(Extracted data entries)
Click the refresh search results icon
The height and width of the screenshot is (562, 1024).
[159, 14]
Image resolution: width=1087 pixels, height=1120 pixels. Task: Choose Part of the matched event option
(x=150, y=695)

--

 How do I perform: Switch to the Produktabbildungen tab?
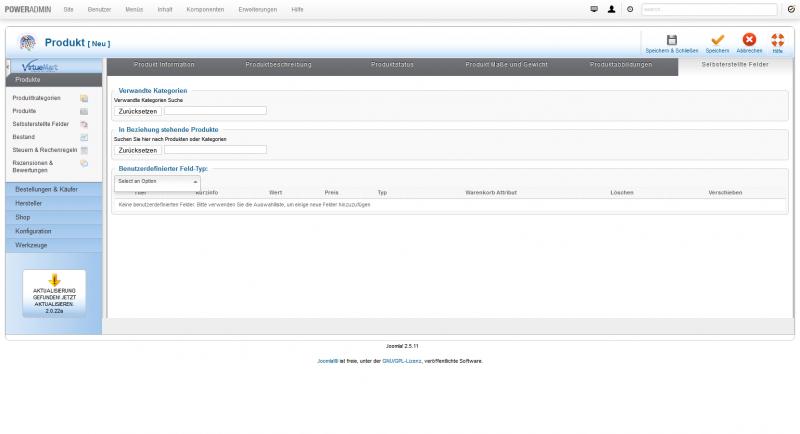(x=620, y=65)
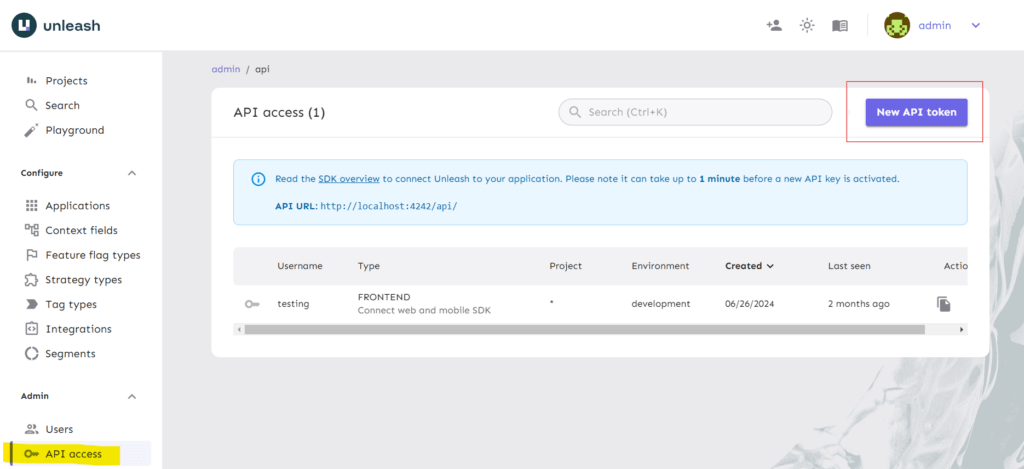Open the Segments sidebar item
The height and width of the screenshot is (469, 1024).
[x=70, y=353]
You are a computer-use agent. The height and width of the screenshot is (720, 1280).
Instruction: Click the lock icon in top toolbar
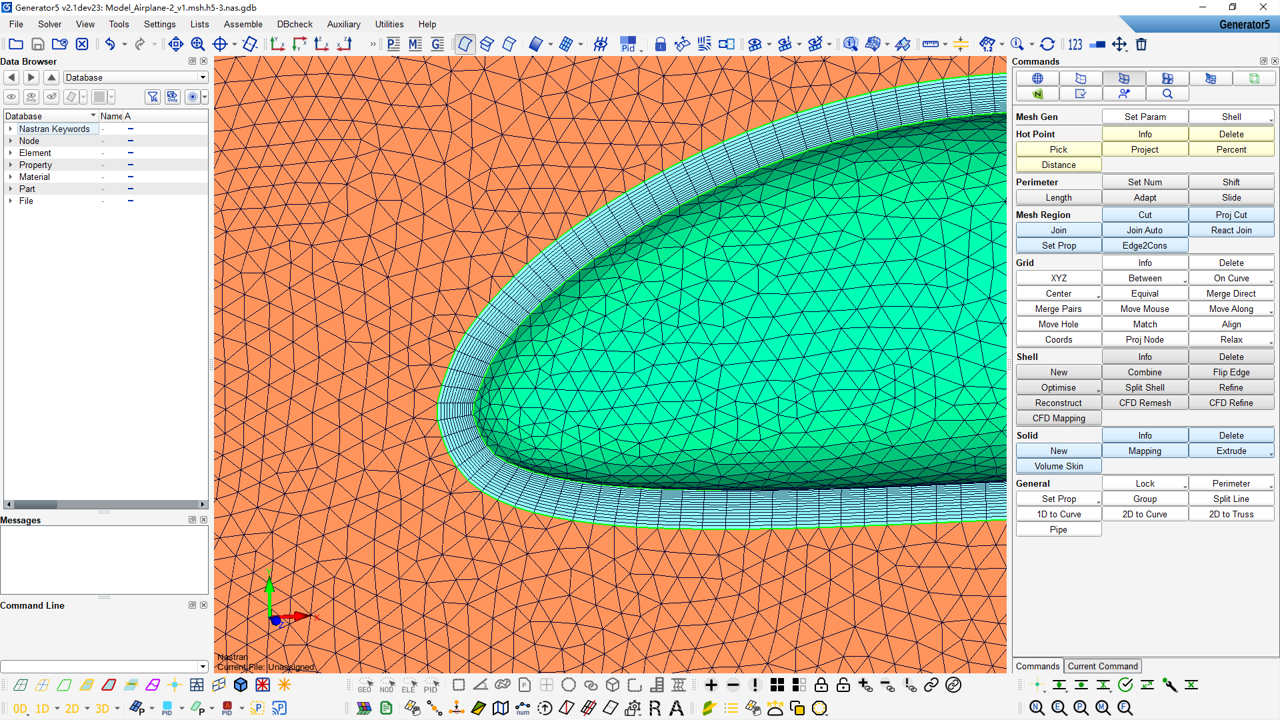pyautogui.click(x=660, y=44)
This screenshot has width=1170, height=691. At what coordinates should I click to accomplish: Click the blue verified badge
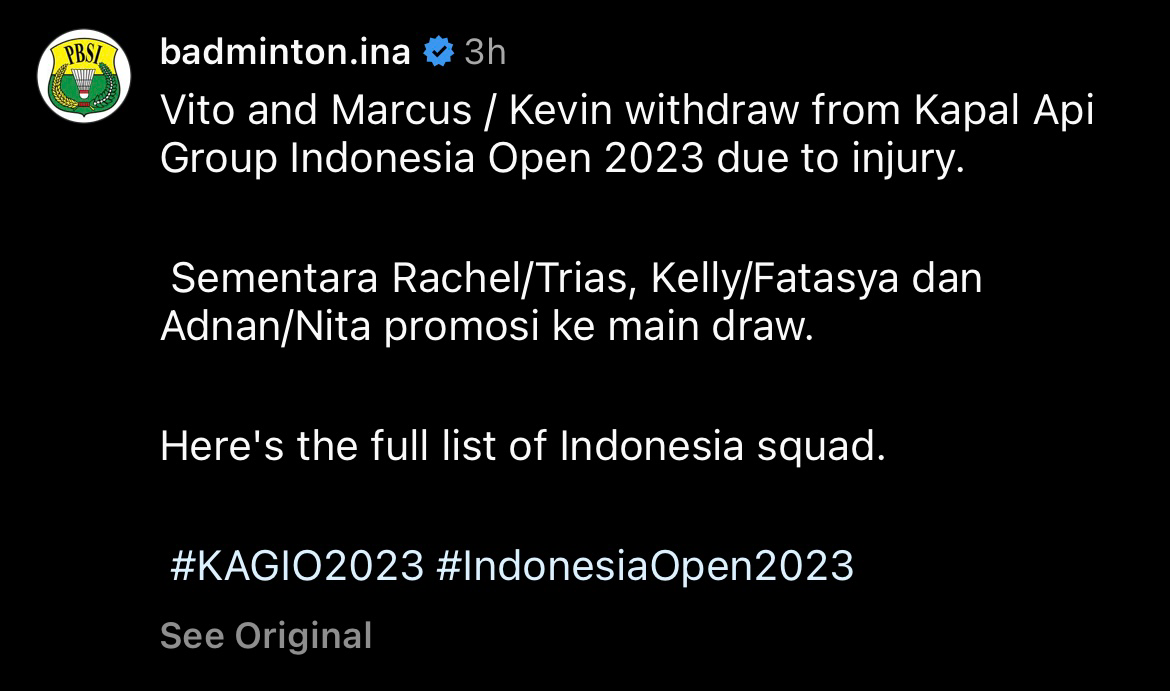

— WHAT IS EXPECTED —
Although pictures appear among the entries, please set down only the lines from the one with "How do I perform: Switch" up to and including the one with "This screenshot has", word for word.

— ANSWER AREA —
 How do I perform: Switch to the Produktabbildungen tab?
(x=620, y=65)
Open the Segments sidebar item
The height and width of the screenshot is (469, 1024).
[x=70, y=353]
You are a computer-use agent. The height and width of the screenshot is (720, 1280).
Instruction: Click the lock icon in top toolbar
pyautogui.click(x=660, y=44)
This screenshot has width=1170, height=691. At what coordinates should I click to accomplish: Click the blue verified badge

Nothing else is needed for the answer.